期待はしてなかったけど、やっぱりコリーは道にでも迷ってるんだろう。
迷子なら、まだいい。
厄介なトラブルに巻き込まれて、変なことになってなければいいが、なってそうな確率のほうが高くて溜息しか出ねえ。
「お。よぅ、コリー。時間には遅れたが、ちゃんとたどり着けたんだから、まあ、よしとするか」
「おはようございます。ラニさん」
おはようも何も、とっくに正午を過ぎてるわけだが。
「コリー。お前、なんか変だぞ?」
「そんなこと、ないですよ」
俯きがちにそう言うコリーは、どこかボーっとしていて、真紅の瞳はどこか遠い場所を映しているように虚ろだ。
まあ。人の心なんて曖昧で不定だ。
俺だって、昨日は色々あって元気溌溂とはいかない。
落ち込むようなことがあったとして、本人がなんでもないと言うなら、深入りする気はない。
所詮は他人事だ。いちいち構っていられる程、ここの生活はぬるくない、と思う。
「まあ、いい。メロンの話だと、イチカとかいう『天井の魔女』は屋根裏部屋にいるらしい。
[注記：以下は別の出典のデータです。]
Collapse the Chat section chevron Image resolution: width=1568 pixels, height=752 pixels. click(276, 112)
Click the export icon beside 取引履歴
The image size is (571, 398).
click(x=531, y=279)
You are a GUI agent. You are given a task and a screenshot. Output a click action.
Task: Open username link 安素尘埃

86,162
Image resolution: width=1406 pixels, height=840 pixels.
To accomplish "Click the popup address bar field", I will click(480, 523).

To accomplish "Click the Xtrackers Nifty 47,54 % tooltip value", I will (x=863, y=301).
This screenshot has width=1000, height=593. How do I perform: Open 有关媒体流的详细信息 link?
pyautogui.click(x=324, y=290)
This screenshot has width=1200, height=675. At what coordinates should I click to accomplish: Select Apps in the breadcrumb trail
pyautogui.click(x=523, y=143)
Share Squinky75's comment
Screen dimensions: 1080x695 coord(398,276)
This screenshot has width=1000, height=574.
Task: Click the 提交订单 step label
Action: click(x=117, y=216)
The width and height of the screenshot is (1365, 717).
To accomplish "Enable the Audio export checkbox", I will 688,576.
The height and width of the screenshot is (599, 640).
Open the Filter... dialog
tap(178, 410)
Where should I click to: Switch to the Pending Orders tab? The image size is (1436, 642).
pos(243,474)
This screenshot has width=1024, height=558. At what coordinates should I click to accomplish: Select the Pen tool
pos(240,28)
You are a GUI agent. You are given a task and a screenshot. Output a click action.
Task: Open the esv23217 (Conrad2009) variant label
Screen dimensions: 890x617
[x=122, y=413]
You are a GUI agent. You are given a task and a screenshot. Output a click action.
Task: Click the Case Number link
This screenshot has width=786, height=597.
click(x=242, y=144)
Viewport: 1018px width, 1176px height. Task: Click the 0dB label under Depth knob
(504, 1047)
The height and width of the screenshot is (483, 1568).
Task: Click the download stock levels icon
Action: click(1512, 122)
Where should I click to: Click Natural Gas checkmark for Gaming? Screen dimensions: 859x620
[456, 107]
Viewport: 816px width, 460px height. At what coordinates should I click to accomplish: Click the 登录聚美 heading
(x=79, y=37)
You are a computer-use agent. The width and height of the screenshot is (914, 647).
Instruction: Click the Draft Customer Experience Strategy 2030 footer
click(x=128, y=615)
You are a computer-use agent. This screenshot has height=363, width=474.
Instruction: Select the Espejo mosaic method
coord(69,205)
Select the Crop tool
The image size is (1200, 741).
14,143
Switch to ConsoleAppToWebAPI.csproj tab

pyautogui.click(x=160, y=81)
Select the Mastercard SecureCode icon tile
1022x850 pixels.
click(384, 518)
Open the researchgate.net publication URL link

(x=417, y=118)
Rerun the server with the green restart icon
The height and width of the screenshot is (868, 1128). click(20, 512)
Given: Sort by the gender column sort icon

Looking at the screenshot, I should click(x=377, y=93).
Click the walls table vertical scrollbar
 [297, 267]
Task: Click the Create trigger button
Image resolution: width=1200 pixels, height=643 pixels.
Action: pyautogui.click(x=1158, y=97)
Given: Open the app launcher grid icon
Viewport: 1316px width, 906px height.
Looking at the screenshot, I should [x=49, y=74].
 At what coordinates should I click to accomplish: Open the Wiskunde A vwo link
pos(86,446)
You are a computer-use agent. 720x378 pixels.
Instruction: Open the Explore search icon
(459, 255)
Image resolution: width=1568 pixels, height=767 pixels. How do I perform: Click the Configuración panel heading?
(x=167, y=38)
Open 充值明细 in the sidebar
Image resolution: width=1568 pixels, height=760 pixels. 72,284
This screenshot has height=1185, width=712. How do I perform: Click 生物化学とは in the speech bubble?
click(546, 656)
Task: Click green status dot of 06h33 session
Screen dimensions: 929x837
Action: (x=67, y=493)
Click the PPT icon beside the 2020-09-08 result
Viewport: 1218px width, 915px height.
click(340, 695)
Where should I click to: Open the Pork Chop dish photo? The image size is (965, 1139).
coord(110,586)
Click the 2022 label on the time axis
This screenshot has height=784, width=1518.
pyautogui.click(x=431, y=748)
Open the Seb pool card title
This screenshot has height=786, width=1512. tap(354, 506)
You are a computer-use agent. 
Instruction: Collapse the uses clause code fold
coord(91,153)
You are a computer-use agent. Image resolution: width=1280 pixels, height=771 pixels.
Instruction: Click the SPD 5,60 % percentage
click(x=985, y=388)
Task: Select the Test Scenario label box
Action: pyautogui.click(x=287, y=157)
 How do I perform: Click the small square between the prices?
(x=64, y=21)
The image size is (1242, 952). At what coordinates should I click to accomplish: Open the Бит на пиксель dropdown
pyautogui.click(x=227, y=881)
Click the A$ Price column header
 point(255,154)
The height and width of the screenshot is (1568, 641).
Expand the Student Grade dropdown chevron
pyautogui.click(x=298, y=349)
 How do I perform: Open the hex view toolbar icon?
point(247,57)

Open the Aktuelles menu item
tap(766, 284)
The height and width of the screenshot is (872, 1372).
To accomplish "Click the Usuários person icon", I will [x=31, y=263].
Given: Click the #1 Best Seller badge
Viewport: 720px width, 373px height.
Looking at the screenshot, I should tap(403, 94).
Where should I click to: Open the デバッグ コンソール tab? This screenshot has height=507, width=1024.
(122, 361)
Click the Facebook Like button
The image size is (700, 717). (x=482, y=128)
行くぞ」
こくり、と頷いて、コリーはトボトボと後ろを歩き始めた。
やっぱ、なんか変だ。
門をくぐって、館内に入ると、規則正しく並んだ本棚には、大小様々な本がびっしりと陳列していた。
天井を見上げると、一か所だけ不自然に屋根板が外れて梯子が架けられてる場所がある。
たぶん、あそこだ。
ラニたちが梯子を登って屋根裏に出ると、外観からはあり得ない程の奥行きと高さのある空間が広がっていた。
広すぎる。
もしかすると、図書館本館より広いんじゃないか?
これが『天井の魔女』の仕業か。
だだっ広い空間の真ん中に、ソファーを置いて、ブカブカの白衣を着た金髪の女が、寝転がりながら本を広げている。
「たぶん。あれだよな?」
「そう、ですね。あの方は、魔女です」
ラニが呟くと、コリーがそれを肯定した。
ここでこうしてても埒があかないので、とりあえず俺はソファーに向けて歩き始めた。